The video featured several LGBTQ Austin Police Department employees, active officers and civilians, along with allies, telling homosexual youth that life gets better for someone who identifies as LGBTQ.

Among the police officers in the film was Austin Police Chief Art Acevedo.

“I have always valued diversity,” Acevedo said in the video. “No matter who you are, we have created a safe environment for our employees, and our number one goal is to create a safe environment for you.”

Stephen McCormick, APD senior police officer and LGPOA-Austin president, said the video serves two purposes.

“First, we are showing LGBTQ youth that there are role models in the world that care about you and are here to protect you,” McCormick said. “Second, we are demonstrating that Texas, and law enforcement as a whole, does not have to continue to have the perception of being intolerant.”

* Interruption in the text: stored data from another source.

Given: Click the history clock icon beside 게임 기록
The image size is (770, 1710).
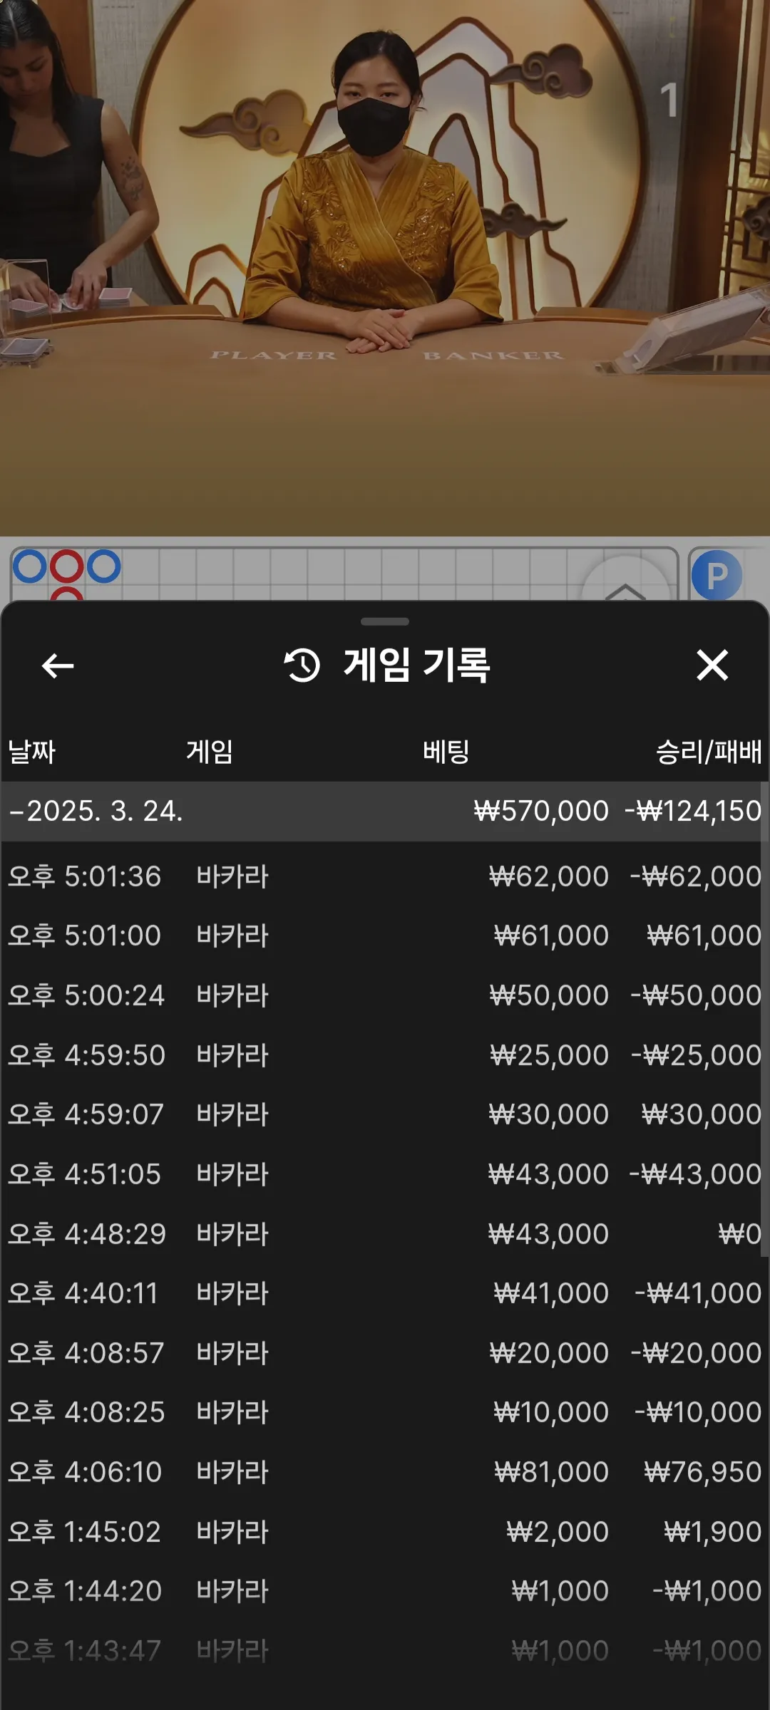Looking at the screenshot, I should [x=302, y=665].
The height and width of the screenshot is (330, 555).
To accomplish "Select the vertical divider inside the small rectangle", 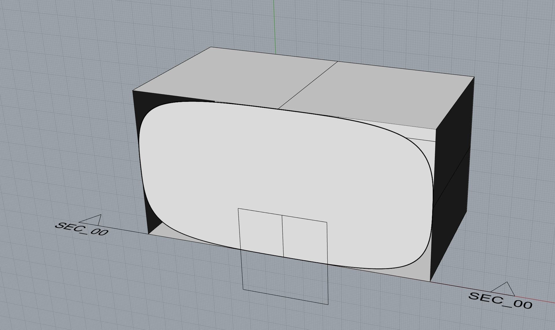I will pyautogui.click(x=283, y=236).
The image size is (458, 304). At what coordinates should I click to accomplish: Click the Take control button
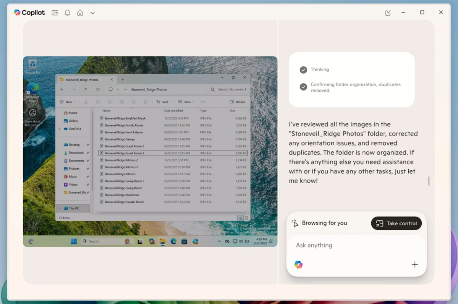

Jan Eustaquio, mathematics senior and president of Delta Lambda Phi, a fraternity for gay, bisexual and progressive men, said the video proves there is a support network for LGBTQ people, even in the conservative state of Texas.

“They make me proud to be a Texan, an Austinite and a member of the LGBTQ community,” Eustaquio said. “Not everyone is against LGBTQ. Not everyone believes in the condemnation of LGBTQ.”

APD sergeant Bruce Friar said the video was intended for younger audiences who are bullied, harassed or abused for being different.

“Too many LGBTQ kids start to believe the hateful, ignorant message that there is something wrong with them … and too many of them end up turning to suicide as a way out,” Friar said. “I hope that this message would reach anyone who needs to hear it and that they would reach out to someone.”

Ana Ixchel Rosal, director of UT’s Gender and Sexuality Center, said APD extended a welcome to all LGBTQ residents of Austin, including college students.

“Hopefully what this means is that if a LGBT student needs service, they will be guaranteed good treatment,” Rosal said. “It is especially helpful for students who may just be coming out. It is significant to hear that an institution may be willing to help and accept them.”

LGPOA–Austin’s video has reached more than 80,000 views on YouTube. 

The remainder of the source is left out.